O período mais crítico para o Brasil deve ocorrer entre outubro deste ano e março de 2027. Durante esse intervalo, o país pode enfrentar diversos desafios sanitários, conforme detalhado pelo Ministério da Saúde. Confira as principais ameaças:
Aumento de casos de doenças respiratórias e cardiovasculares. Proliferação de arboviroses como dengue e chikungunya. Riscos de infecções hídricas, alimentares e episódios de diarreia. Agravamento de condições crônicas e sofrimento psicossocial. Dados da Fundação Oswaldo Cruz (Fiocruz) indicam que o calor extremo causou cerca de 120 mil mortes entre 2000 e 2019. A condição climática também eleva o risco de partos prematuros, afetando as mulheres de forma mais severa.

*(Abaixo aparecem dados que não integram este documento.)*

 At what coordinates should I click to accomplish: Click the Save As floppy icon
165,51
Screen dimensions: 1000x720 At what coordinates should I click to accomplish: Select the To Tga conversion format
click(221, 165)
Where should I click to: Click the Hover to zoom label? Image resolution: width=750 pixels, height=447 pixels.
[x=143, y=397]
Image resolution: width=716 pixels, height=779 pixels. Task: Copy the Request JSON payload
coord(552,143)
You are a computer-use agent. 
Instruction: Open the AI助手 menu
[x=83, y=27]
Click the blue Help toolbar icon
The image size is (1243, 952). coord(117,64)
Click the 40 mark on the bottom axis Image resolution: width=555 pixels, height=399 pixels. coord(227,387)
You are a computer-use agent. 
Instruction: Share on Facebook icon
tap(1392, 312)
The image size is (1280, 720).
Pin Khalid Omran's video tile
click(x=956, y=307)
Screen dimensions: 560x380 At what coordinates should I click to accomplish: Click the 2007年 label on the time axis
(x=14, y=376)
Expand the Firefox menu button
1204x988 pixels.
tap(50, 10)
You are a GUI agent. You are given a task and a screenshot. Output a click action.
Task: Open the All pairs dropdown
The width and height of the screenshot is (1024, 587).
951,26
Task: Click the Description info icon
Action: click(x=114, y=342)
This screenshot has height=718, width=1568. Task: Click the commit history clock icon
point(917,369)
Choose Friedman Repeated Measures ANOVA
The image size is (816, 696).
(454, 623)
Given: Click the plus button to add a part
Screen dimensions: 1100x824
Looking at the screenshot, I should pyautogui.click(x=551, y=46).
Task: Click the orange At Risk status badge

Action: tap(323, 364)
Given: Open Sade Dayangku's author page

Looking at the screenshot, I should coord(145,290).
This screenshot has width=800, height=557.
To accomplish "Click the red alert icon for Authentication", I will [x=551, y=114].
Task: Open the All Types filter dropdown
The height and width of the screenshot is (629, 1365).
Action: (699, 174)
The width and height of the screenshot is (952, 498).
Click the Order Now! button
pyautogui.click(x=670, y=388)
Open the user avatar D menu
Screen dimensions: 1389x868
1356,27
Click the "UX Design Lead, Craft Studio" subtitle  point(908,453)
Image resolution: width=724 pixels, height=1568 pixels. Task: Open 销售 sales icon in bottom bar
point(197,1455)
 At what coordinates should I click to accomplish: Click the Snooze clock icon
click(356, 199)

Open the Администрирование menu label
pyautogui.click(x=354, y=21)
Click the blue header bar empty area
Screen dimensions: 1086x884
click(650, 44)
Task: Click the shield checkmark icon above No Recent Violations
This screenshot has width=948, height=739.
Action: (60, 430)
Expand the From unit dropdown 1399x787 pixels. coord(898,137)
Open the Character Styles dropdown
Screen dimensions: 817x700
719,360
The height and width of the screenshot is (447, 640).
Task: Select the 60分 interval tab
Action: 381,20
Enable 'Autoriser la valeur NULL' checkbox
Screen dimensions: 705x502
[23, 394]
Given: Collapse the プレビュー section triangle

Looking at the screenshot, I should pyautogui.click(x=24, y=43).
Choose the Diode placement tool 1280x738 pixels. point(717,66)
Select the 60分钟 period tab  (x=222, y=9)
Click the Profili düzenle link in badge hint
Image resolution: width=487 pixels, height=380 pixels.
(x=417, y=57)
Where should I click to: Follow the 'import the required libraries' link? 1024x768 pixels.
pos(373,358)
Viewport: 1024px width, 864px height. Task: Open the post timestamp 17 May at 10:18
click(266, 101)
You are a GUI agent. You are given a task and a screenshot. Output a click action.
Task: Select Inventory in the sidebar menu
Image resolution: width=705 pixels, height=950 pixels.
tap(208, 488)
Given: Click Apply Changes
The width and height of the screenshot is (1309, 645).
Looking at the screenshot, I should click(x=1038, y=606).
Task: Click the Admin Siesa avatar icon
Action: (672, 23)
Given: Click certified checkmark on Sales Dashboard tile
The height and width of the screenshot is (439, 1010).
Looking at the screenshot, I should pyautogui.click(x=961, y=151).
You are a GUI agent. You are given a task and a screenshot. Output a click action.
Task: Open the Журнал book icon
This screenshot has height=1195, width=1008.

O ministro da Saúde, Alexandre Padilha, destacou a necessidade de planos de preparação regionalizados. Portanto, estados e municípios devem antecipar riscos para responder aos impactos específicos de cada território. Para mais informações, acompanhe as últimas notícias sobre o tema.
No Centro-Oeste, o Sistema Único de Saúde (SUS) utiliza o Painel de Poluição Atmosférica e Saúde Humana (VigiAr). Essa ferramenta analisa dados ambientais e de saúde de forma integrada. O objetivo é identificar populações vulneráveis e subsidiar a tomada de decisões na rede pública.
Padilha afirmou que a pasta busca estruturar um SUS inteligente, atento aos chamados impactos silenciosos. O ministro relembrou que, durante as enchentes de 2024, surtos de doenças como a dengue foram reflexos diretos da emergência climática.
Cuiabá já conta com um Centro de Informações em Saúde e Clima (Cisc) para antecipar riscos e proteger a população. Além disso, Brasília e Campo Grande dispõem de bases da Força Nacional do SUS, reforçando a capacidade de monitoramento regional.